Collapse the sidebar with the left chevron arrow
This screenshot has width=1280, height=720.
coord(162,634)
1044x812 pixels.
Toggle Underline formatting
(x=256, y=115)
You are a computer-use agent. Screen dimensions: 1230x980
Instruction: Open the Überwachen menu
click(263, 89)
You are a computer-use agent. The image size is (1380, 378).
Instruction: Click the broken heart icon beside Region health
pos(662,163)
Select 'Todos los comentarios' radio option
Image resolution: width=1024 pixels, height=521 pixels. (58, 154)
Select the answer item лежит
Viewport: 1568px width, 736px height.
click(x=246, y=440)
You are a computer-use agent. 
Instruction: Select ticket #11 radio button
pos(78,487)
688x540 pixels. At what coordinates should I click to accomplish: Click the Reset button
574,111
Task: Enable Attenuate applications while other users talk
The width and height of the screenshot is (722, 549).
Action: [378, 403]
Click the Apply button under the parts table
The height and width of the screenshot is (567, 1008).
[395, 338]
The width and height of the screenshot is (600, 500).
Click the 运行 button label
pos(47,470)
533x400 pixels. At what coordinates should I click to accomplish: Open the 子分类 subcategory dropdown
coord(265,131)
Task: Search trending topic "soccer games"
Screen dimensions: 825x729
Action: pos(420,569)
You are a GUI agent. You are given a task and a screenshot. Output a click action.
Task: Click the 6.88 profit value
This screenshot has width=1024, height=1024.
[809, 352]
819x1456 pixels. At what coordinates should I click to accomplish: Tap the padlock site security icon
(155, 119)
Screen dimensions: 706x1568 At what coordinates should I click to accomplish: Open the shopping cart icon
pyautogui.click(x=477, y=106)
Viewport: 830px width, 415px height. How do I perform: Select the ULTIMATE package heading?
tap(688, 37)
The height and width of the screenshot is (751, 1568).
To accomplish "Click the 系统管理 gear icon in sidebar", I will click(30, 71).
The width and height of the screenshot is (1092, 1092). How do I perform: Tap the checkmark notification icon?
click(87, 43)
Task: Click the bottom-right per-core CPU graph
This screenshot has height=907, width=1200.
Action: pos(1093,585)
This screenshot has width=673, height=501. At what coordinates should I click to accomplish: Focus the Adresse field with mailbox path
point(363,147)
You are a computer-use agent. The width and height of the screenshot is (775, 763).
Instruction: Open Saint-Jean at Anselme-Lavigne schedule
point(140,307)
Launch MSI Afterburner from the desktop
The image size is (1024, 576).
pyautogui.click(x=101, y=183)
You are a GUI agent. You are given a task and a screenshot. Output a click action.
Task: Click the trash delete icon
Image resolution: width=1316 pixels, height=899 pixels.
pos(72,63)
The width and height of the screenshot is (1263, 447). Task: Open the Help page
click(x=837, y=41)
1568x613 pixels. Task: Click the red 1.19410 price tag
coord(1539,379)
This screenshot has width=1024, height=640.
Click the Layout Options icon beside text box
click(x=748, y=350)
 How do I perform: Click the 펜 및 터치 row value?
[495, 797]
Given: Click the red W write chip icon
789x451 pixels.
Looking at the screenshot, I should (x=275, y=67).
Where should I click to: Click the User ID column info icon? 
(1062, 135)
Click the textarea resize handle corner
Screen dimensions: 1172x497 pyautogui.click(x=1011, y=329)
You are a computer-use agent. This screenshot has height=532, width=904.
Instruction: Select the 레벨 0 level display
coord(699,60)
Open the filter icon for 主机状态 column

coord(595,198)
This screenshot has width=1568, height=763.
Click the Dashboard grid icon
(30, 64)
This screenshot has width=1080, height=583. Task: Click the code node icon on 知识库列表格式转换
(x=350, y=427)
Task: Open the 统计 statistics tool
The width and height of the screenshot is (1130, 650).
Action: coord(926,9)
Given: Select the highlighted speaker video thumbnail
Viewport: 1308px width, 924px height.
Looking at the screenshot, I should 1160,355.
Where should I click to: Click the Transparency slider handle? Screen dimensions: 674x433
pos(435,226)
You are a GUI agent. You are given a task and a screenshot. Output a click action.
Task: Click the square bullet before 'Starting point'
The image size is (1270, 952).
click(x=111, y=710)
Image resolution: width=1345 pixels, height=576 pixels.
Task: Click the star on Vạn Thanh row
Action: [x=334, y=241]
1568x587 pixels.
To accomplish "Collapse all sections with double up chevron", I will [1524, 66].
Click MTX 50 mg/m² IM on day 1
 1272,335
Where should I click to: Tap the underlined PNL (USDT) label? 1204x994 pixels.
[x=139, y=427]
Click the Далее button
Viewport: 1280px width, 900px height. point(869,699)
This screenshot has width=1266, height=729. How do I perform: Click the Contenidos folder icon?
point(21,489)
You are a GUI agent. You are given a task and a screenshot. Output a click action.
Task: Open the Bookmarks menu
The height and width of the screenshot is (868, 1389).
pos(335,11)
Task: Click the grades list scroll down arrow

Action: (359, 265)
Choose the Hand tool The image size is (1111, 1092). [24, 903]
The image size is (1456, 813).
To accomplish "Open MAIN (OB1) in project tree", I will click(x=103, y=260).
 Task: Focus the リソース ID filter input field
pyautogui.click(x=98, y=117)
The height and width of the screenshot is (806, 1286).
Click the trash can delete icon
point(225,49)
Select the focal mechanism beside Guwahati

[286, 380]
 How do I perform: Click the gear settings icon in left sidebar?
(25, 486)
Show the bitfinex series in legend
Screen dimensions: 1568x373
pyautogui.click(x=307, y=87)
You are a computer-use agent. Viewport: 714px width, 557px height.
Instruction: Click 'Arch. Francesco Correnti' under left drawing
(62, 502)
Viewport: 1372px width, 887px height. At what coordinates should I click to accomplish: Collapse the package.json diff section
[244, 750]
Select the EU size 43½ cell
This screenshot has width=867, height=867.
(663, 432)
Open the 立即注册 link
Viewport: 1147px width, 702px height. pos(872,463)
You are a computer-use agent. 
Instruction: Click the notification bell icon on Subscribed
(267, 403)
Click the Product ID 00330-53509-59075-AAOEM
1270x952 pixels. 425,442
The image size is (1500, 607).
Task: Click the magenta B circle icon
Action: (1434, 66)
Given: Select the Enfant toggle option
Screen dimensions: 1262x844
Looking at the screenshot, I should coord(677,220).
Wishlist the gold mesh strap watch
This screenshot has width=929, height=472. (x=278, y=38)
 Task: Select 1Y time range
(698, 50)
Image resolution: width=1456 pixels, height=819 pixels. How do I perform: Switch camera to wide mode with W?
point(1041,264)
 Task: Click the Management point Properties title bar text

Exercise objective: Print, from the entries above, the line with "Open the 立即注册 link", the line with "Given: Select the Enfant toggle option" and all lines between them, exactly and with nothing else.

Solution for this task:
Open the 立即注册 link
Viewport: 1147px width, 702px height. pos(872,463)
You are a computer-use agent. 
Instruction: Click the notification bell icon on Subscribed
(267, 403)
Click the Product ID 00330-53509-59075-AAOEM
1270x952 pixels. 425,442
The image size is (1500, 607).
Task: Click the magenta B circle icon
Action: (1434, 66)
Given: Select the Enfant toggle option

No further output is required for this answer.